Results for The Tweed Hospital


Describing health care use in a cohort of children 0-5 years in South East Queensland

Emergency Department (ED) presentations are disproportionately greater in young children than all other age-groups. Young children are a vulnerable population and are at risk for injury and serious medical illness. In Australia, 13 per cent of all ED presentations were from children less than 5 years of age. Factors that lead to greater ED presentation rates in young children are incompletely understood and need further investigation.

This project has access to unique data from another existing study, the Environments for Healthy Living study (EFHL), run by the School of Medicine, Griffith University. EFHL recruited pregnant mothers in the Logan, Tweed and Gold Coast region and collected data since 2006 on more than 3000 children from birth with follow-up at 1, 3 and 5 years. Based on this fundamental initial work, the researchers will develop further research that aims to improve health care access and health care quality for this vulnerable population. This will better inform health care policy and education and reconfiguration of ED models of care that will enable more appropriate and efficient use of the ED to better meet the needs of the populations they serve.

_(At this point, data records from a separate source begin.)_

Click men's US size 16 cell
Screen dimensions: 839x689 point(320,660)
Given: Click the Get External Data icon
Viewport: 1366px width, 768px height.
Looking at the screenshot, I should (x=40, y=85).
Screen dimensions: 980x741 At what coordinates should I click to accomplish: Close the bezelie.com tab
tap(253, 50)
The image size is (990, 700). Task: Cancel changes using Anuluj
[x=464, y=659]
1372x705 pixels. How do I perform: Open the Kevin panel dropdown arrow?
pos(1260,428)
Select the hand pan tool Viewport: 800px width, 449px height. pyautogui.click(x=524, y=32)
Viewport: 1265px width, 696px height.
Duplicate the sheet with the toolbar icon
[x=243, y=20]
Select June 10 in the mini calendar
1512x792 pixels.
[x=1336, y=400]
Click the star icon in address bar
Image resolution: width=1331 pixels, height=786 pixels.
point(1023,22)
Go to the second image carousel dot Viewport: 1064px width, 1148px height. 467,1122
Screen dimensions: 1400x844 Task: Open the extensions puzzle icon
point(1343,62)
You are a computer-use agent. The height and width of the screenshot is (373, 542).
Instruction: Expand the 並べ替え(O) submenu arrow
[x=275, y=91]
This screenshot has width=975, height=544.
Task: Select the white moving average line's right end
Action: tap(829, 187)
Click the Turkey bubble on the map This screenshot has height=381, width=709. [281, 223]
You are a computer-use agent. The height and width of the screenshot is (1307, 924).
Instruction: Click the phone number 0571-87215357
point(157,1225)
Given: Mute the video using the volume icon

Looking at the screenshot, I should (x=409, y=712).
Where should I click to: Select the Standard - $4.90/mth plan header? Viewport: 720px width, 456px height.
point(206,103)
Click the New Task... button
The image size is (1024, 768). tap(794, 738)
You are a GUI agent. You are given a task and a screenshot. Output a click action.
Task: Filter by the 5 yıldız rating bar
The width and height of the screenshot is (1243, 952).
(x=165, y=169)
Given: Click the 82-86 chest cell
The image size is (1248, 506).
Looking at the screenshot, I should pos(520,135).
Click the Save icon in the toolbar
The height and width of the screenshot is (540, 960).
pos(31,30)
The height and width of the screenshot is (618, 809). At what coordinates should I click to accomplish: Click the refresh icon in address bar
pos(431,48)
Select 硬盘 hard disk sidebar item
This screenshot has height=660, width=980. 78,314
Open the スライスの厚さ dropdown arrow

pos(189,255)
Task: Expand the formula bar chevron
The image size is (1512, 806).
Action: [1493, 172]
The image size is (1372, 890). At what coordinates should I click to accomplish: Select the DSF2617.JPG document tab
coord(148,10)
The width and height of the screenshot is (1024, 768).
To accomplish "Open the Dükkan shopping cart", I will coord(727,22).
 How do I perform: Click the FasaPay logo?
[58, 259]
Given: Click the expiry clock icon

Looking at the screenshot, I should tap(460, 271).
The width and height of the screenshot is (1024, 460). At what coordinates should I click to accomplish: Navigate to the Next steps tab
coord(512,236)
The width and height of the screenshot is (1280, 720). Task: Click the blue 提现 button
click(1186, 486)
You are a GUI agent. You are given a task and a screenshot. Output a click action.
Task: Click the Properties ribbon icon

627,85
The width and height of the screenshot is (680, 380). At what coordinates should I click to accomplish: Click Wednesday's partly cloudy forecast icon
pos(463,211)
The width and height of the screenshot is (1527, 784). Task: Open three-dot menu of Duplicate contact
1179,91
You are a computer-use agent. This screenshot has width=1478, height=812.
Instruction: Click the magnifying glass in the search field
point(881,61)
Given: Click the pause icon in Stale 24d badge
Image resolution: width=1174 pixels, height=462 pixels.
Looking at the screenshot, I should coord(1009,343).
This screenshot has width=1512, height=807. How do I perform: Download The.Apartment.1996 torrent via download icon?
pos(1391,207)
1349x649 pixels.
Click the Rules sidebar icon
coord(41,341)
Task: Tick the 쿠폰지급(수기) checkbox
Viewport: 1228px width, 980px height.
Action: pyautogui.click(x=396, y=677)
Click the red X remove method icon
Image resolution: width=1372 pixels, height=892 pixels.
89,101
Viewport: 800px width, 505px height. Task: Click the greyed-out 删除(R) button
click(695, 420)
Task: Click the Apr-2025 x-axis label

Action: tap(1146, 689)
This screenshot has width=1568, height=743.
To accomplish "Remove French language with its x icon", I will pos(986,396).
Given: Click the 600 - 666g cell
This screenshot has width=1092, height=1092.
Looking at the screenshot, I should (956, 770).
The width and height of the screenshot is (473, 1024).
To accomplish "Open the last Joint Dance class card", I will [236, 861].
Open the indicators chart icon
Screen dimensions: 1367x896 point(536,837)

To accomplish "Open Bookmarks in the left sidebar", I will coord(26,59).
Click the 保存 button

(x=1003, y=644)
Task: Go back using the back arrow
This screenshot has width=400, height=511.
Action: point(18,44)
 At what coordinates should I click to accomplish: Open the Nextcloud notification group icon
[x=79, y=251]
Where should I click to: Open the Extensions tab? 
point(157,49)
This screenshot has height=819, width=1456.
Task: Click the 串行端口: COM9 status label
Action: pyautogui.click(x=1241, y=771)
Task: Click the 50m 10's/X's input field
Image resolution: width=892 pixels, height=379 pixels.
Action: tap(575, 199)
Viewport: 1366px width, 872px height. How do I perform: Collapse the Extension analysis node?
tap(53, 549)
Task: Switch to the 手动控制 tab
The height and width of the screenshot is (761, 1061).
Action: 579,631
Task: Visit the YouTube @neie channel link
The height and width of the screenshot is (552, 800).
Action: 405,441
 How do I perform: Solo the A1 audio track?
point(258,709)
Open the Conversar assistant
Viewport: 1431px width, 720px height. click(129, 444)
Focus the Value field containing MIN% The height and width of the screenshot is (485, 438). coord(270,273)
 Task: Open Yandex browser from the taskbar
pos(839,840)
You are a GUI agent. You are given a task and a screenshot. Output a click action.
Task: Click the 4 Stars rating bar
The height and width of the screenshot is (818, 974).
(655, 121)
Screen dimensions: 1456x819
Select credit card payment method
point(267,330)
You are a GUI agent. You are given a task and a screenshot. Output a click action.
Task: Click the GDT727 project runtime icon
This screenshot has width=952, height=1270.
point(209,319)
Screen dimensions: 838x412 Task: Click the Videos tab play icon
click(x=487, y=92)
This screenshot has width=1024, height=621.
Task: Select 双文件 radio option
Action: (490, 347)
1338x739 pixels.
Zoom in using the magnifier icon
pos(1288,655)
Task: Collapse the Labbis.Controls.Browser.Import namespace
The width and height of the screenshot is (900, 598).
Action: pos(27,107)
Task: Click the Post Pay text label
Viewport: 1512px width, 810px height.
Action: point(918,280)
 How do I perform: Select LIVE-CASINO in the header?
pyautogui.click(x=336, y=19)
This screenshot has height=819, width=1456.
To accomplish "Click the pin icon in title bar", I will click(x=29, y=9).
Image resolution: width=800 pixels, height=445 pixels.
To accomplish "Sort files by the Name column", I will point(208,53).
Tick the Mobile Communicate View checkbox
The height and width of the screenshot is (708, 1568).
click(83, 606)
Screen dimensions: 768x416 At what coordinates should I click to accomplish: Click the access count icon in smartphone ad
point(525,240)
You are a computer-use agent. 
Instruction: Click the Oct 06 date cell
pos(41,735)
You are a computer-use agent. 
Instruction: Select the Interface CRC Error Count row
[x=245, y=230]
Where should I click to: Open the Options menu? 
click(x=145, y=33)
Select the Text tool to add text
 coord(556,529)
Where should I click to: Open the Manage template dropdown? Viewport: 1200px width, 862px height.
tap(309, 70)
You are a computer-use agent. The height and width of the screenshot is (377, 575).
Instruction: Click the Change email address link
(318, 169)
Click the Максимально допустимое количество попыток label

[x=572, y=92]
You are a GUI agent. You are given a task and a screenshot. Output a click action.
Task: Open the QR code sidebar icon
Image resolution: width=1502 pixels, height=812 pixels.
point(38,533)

This study aims to describe health care use by children aged 0-5 years living in the Logan, Gold Coast and Tweed regions. It will link the EFHL data with routinely collected data by Queensland and NSW Health (ED, inpatient and cost data) and Medicare Australia data (includes data on GP visits, medications prescribed and vaccination status). The project will focus on describing the health care use of these young children. This will include ED visits, hospital admissions, GP visits and medication use. It will aim to describe any associations between social, demographic, geographic and economic patient characteristics and common ED presentations and diagnoses (such as fever, asthma and injuries).